Lesetext ▸

Pressemitteilung 2002/200 vom

Der Leipziger Rechtswissenschaftler Roman Schmidt-Radefeldt forscht im Grenzgebiet verschiedener Rechtsbereiche und schreibt eine Habilitation über die demokratische Kontrolle integrierter Streitkräfte.

Ein Stück Neuland zu entdecken, ist bei der Suche nach einem Forschungsthema selbstverständliche Forderung. Doch so gänzlich ohne Vorgänger zu sein, das geschieht einem Wissenschaftler auch nicht alle Tage. Gute Chancen auf solch einen seltenen Moment haben jene, die sich an die Schnittstelle verschiedener Bereiche begeben - so wie Dr. Roman Schmidt-Radefeldt, der sein Neuland zwischen Verfassungs-, Völker-, Europa- und Wehrrecht gefunden hat. Dort, wo sich diese Disziplinen überschneiden, liegt das Feld des Leipziger Juristen: "Die demokratische Kontrolle integrierter Streitkräfte".

Ein Arbeitstitel. Wie könnte es anders sein bei einer Habilitation. Und doch: Neun Monate vor dem letzten Punkt hat er das Zeug zum Titel. Erwägungen wie "Staatliche Streitkräfte zwischen nationaler und internationaler Einbindung" und "Staatliche Streitkräfte im multinationalen Integrationsprozeß" gingen der jetzigen Formulierung voraus - beide eingeholt vom Fortgang der Studien, beide überholt von der Vertiefung des Themas hin zur entscheidenden Frage: Wie werden Probleme gelöst, die beim Zusammenwirken verschiedener nationaler Streitkräfte in einer europäischen Armee entstehen? Wie werden Probleme gelöst, die beim Zusammentreffen verschiedener nationaler Wehrrechte in einer europäischen Armee entstehen?

Gestellte Aufgabe 1 ▸ Schreiben Sie aus dem Lesetext den Abschnitt ab, der mit "Pressemitteilung 2002/200 vom" beginnt und sich bis "Kontrolle integrierter Streitkräfte." fortsetzt.
Gestellte Aufgabe 2 ▸ Zwischen welchen Rechtsbereichen hat Roman Schmidt-Radefeldt laut dem Lesetext sein Neuland gefunden?

Gesammelte Daten ▸
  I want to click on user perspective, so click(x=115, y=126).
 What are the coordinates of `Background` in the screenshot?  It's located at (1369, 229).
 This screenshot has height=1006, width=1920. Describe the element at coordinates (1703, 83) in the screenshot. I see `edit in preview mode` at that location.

Antwort 1 ▸
Pressemitteilung 2002/200 vom

Der Leipziger Rechtswissenschaftler Roman Schmidt-Radefeldt forscht im Grenzgebiet verschiedener Rechtsbereiche und schreibt eine Habilitation über die demokratische Kontrolle integrierter Streitkräfte.

Antwort 2 ▸ Er hat es zwischen Verfassungs-, Völker-, Europa- und Wehrrecht gefunden.